Author: hemanshu_desai

Description:
there is no limit currently to the number of pages that can be in a category.
There is also no limit to how big the category page itself is. this leads to
attempts to list thousands of articles on one page.

I want to suggest that it be possible to use the first letter of the article
title as a variable. So it would be possible to edit the template and change it
from [[Category:XYZ]] to [[Category:XYZ:
{{VARIABLE_CONTAINING_FIRST_LETTER_OF_TITLE}}]] This will separate the category
by first letter... alternately this could be extended to first 2 letters.... all
that is required is to create the variable.

The choice of first letter or first few letters may be arbitrary but this could
be seen as a temporary fix until some other solution can be found (perhaps until
category pages can be rendered better?)

The advantage is that only the templates need to be changed once the variable is
available.


Version: 1.3.x
Severity: normal

Details

Reference
bz1058

Event Timeline

bzimport raised the priority of this task from to Medium.Nov 21 2014, 8:07 PM
bzimport set Reference to bz1058.

bugzilla_wikipedia_org.to.jamesd wrote:

This resulted from some discussion of how to handle large categories (which are
typically used from within templates). Largest categories in some big wikis are:

en

Disambiguation16338
GFDL_images13884
Public_domain_images8181
People_stubs6983
Geography_stubs4771

de

Mann22669
Begriffsklärung12601
GFDL-Bild5913
Deutscher5047
Frau3632
Autor3442

fr

Wikipédia:ébauche11090
Homonymie4183
Années2759

(from use jawiki; select cl_to, count(*) as c from categorylinks group by cl_to
order by c desc limit 10;)

In addition, in conjunction with other load, this query took over 140 seconds on
Ariel:

SELECT DISTINCT cur_title,cur_namespace,cl_sortkey FROMcur,categorylinks WHERE
cl_to='Disambiguation' and cl_from=cur_id ORDER (truncated)

The de Mann query took over 160 seconds.

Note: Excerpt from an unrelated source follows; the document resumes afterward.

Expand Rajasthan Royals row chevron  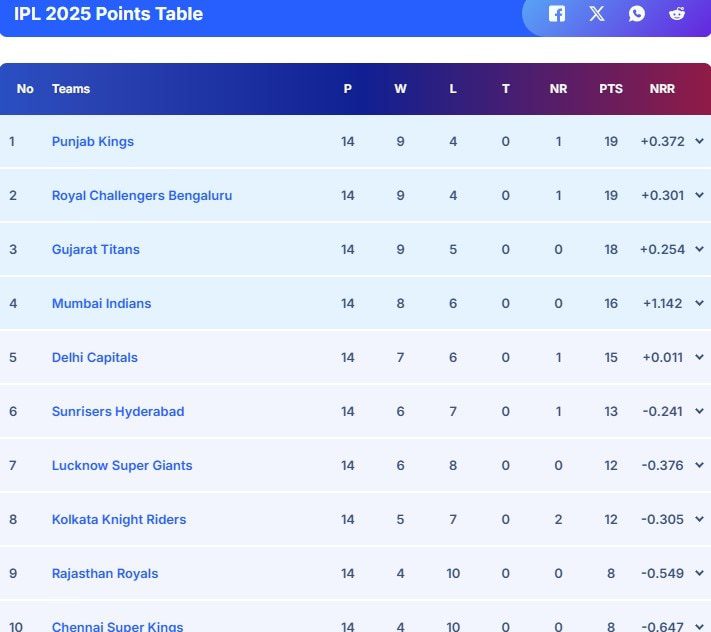click(699, 573)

It's typically less than this in run
time but it should be switched to run on slaves, ideally before the contemplated
switch to suda as master. LIMIT in this case may be ineffective if the order by
isn't in the order of the index fields being used in the where.

bugzilla_wikipedia_org.to.jamesd wrote:

The proposed variable won't be sufficient. Assuming first letter reduces the
size to 1/10th the current size, a 22,000 entry category will be reduced to an
uncomforably large 2,200 entry category. de has a category "mann" for all men.
Commons has a category for GFDL images, likely to contain half or more of all
images on that site and perhaps more than half of all images on all projects.
For this reason, we need some better approach to large categories.

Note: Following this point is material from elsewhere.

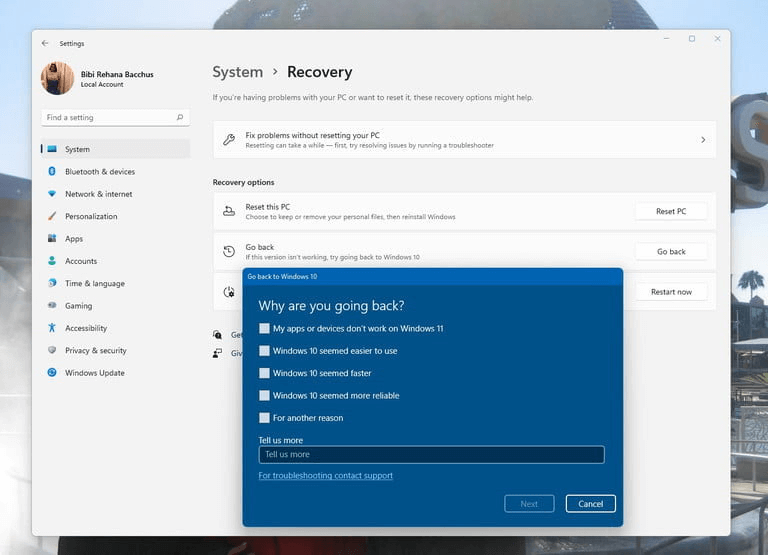768x555 pixels.
Task: Select the Accessibility figure icon
Action: (52, 328)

As a partial solution, variables for the first letter, 2 letters, 3 letters, 4
letters and so on to 9 letters should help. Assuming only 500,000 GFDL images on
Commons and use of these categories the first 4-5 letters would take it to a
tolerable range of members but it's good to be prepared with the rest...:) Not
an ideal solution: better approaches are welcome.

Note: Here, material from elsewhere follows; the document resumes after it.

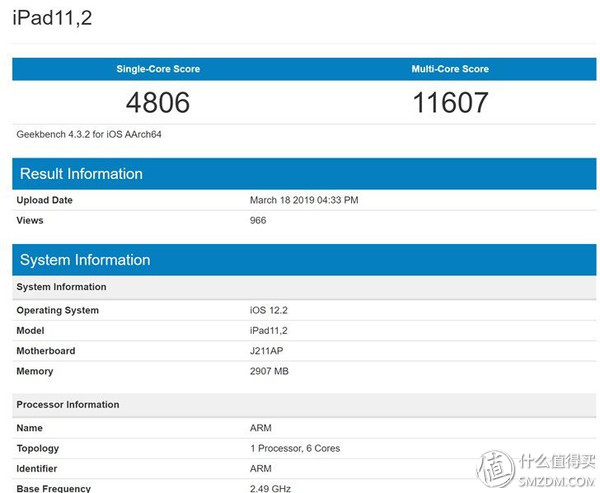Click the Processor Information subsection heading
This screenshot has width=600, height=493.
67,405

Restructuring the schema in MediaWiki 1.5 will help but probably not enough long
term because the cur and category tables are frequently edited, disabling the
query cache (not database page cache) for those tables. One approach might be to
have reporting copies of categories and cur updated periodically and report from
them. Since the query cache will then work for a while, total load would be
reduced. Allpages subpages would also benefit from this reporting table approach
for cur.

For those unfamiliar with it, the MySQL query cache does an exact string
comparison on a query and if that query has happened recently enough to be in
cache, the cached result is returned, instead of executing the query normally.
All cached results for a query are flushed whenever any table used in the query
is changed.

bugzilla_wikipedia_org.to.jamesd wrote:

This is now substantially improved in MediaWiki 1.4 beta 5. Not
closing yet because there are still cases where these pages take a
long time and I'm observing the change to drop the cur_namespace
index to see if that assists.

Reassigning to jamesday as he is monitoring the issue :)

Bumping this. I know cur is long since gone, so is this as big of a problem with the current schema?

matthew.britton wrote:

(In reply to comment #5)

Bumping this. I know cur is long since gone, so is this as big of a problem
with the current schema?

Categories are only listed 200 pages at a time, so this bug presumably isn't a problem any more. (Though of course there are still many problems with large categories in general).

ayg wrote:

This was long ago fixed by paginating category pages, AFAICT.